野口結衣チーフドラムメジャー(DM、※2)(法4=東京・早実)

――まずは合同演奏会を終えて率直な感想をお願いします

 一番始めに出てくるのは、開催できて良かった、という想いです。私は中止となった過去2年間とも表方で出演する予定だったので、悔しい思いをしていました。3年ぶりに開催できたこと、表方の皆が全力で楽しんでくれていたことを、心からうれしく思っています。

――チーフドラムメジャーとして、今回のステージにはどのようなかたちで関わりましたか

 チーフとしては、ドリル練習の運営などの事務的な面と、本番までの練習計画を着実に進めていくというスタッフとしての面から関わっていました。今回のMCである『Wicked』は、私たちが新人の際の定期演奏会で扱った曲で、個人的に思い入れがあります。私の尊敬する当時のドラムメジャーの方も、合同演奏会でチーフを務められていました。同じ立場に立ってプレッシャーを感じると共に、絶対にステージを成功させたいという思いが強かったです。

――構成や選曲などこだわりを持った点はありましたか

 練習時間が少ないことが分かっていたので、私の担当したMC3は「プレイヤーにも覚えやすく、観客にも分かりやすく」という点を意識してコマを書きました。あまり難しい動きでないながらも緩急のある構成に出来たのではないかと思います。全体としてこだわっていたのは、出演してくれる六大学のみんなが、ただ楽しいだけではなく自らの成長につなげられるような環境を作ることです。ドリルにも必要不可欠な音楽面でも、歩き方の面でも、六大学が集結しているからこそさまざまなことを学んでもらえたら良いなと思って取り組みました。

――担当したステージのパフォーマンスはいかがでしたか

 本年度のテーマが『燦』でした。本番を通して、みんなが合同演奏会に本気で楽しんで取り組んでくれていたことが伝わり、うれしく思いました。

――引退まで残り半年となりますが、意気込みをお願いします

 合同演奏会を通して、前に立ってステージを完成させるという立場において、自分には足りない部分が多すぎると感じました。7月からは12月に行われる定期演奏会の練習が始まります。練習を通して、ドリルの奥深さ、格好良さ、全員でステージを作り上げることの楽しさを伝え切って、本番を迎えます。

新延万里奈ガードチーフ(GC、※3)(人4=広島・広島大付福山)

――まずは合同演奏会を終えて率直な感想をお願いします

 3年ぶりに合同演奏会が開催されたことに、心からうれしく思いました。また、プレイヤーとして一度も合同演奏会への出演がかなわなかった身でもあるので、感慨深い思いもありました。
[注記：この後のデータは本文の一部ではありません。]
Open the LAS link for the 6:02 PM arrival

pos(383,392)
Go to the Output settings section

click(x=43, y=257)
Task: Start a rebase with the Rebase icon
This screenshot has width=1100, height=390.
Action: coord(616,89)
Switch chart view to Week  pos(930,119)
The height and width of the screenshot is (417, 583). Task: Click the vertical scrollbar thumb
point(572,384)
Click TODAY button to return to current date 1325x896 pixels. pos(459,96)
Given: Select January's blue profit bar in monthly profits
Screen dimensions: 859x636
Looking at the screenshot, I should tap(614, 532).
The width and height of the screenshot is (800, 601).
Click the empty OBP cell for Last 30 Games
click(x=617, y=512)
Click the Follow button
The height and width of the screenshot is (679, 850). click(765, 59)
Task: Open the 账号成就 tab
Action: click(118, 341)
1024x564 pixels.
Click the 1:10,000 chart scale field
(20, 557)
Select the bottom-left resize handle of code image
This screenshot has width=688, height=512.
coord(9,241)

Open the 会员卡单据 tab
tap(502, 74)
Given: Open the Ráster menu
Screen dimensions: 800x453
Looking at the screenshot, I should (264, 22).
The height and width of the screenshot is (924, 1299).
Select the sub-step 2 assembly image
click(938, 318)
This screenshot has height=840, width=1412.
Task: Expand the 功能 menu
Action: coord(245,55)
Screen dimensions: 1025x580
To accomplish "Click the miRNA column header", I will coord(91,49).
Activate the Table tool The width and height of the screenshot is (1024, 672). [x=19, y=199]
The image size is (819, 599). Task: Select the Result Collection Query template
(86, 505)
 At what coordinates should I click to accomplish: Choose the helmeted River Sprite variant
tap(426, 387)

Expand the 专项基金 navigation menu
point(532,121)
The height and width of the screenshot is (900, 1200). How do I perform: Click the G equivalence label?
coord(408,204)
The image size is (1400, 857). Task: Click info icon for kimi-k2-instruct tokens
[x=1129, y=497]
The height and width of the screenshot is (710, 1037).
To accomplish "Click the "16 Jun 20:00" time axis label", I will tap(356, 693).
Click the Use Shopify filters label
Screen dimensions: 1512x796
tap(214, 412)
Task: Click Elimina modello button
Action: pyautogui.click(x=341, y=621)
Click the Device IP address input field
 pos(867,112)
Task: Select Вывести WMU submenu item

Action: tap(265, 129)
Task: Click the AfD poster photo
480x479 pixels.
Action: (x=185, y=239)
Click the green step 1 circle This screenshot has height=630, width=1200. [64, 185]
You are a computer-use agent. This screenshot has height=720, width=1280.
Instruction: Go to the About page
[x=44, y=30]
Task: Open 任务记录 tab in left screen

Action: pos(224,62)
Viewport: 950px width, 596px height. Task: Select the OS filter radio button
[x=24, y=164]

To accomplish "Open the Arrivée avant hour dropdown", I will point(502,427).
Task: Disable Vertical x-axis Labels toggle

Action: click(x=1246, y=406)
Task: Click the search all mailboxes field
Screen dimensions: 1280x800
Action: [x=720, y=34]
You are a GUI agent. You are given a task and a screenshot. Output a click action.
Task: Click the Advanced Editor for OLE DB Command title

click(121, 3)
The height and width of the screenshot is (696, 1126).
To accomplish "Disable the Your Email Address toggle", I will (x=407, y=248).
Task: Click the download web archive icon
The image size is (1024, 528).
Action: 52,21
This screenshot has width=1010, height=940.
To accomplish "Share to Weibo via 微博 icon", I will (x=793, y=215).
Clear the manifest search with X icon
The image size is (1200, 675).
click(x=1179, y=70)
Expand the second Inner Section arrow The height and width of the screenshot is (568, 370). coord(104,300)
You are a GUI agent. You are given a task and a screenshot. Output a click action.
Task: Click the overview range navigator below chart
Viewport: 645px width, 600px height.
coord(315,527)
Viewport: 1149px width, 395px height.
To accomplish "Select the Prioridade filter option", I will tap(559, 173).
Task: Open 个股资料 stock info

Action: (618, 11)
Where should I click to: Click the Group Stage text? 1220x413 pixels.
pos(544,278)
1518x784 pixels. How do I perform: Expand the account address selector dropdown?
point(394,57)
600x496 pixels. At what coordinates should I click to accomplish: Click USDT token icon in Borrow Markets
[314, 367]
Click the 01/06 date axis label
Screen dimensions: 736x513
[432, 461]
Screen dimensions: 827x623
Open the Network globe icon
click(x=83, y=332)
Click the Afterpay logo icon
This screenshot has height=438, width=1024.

――ガードチーフとして、今回のステージにはどのようなかたちで関わりましたか

 振り付けと指導に少し携わりました。また、本番の衣装を他大学のガードチーフと一緒に考えたりなどもしました。

――振り付けでこだわりを持った点はありましたか

 振り付けを担当したのがドリルステージの冒頭だったので、短い部分ではあるのですが、ステージの幕開けとして華やかに堂々と見えるような振り付けを意識しました。

――担当したステージのパフォーマンスはいかがでしたか

 ステージを袖から見ていて、カラーガードの皆の堂々とした姿に心打たれました。六大学で演奏会をすることの意義として、他大学から良い影響を受け、共に高め合うことができる点だと思っているので、そのようなパフォーマンスを見ることができ、とてもうれしく思います。

――引退まで残り半年となりますが、意気込みをお願いします

 今回の合同演奏会を通して、プレイヤーのみんなはもちろん、私自身も六大学のガードチーフや下級生から多くのことを学びました。引退前の最後のステージとなる定期演奏会では、観客の方々を魅了するステージを作ることができるよう、力を尽くしたいと改めて思います。

吉田多映子指揮スタッフ(教4=大阪・早稲田摂陵)

――まずは合同演奏会を終えて率直な感想をお願いします

 最高に楽しい演奏会になりました。改めて東京六大学のつながりを感じることができましたし、充実したものになり、本当に良かったです。

――今回のステージにはどのようなかたちで関わりましたか

 指揮者としてではなく、1人の奏者として参加しました。練習を通して各大学のカラーや雰囲気を体感して、良い刺激を受けました。

――選曲でこだわりを持った点はありましたか

 テーマである『燦(きらめき)』を意識して選曲しました。

――担当したステージの演奏はいかがでしたか

 全員が1回きりのステージを心から楽しんでいる、そんな空気感に溢れていて、私自身も思わず笑顔になりながら演奏しました。この演奏会に関わることができて本当に良かったです。

――引退まで残り半年となりますが、意気込みをお願いします

 これから吹奏楽団は夏のコンクールを迎え、秋リーグではさらにレベルアップした演奏を神宮球場で響かせますので、ご期待ください。そして定期演奏会では、吹奏楽で躍動と感動をお届けできるよう、最後まで走り抜けます。

※1 チアカレッジやチアステージの構成や、スタンツ、ダンスの振り付けを考える役。

※2 バンドの指揮者として、ステージ全体での動き(コマ)と構成を考える役。チーフドラムメジャーは、六大学ドラムメジャーの代表。

※3 カラーガードの振り付け(操作)を考える役。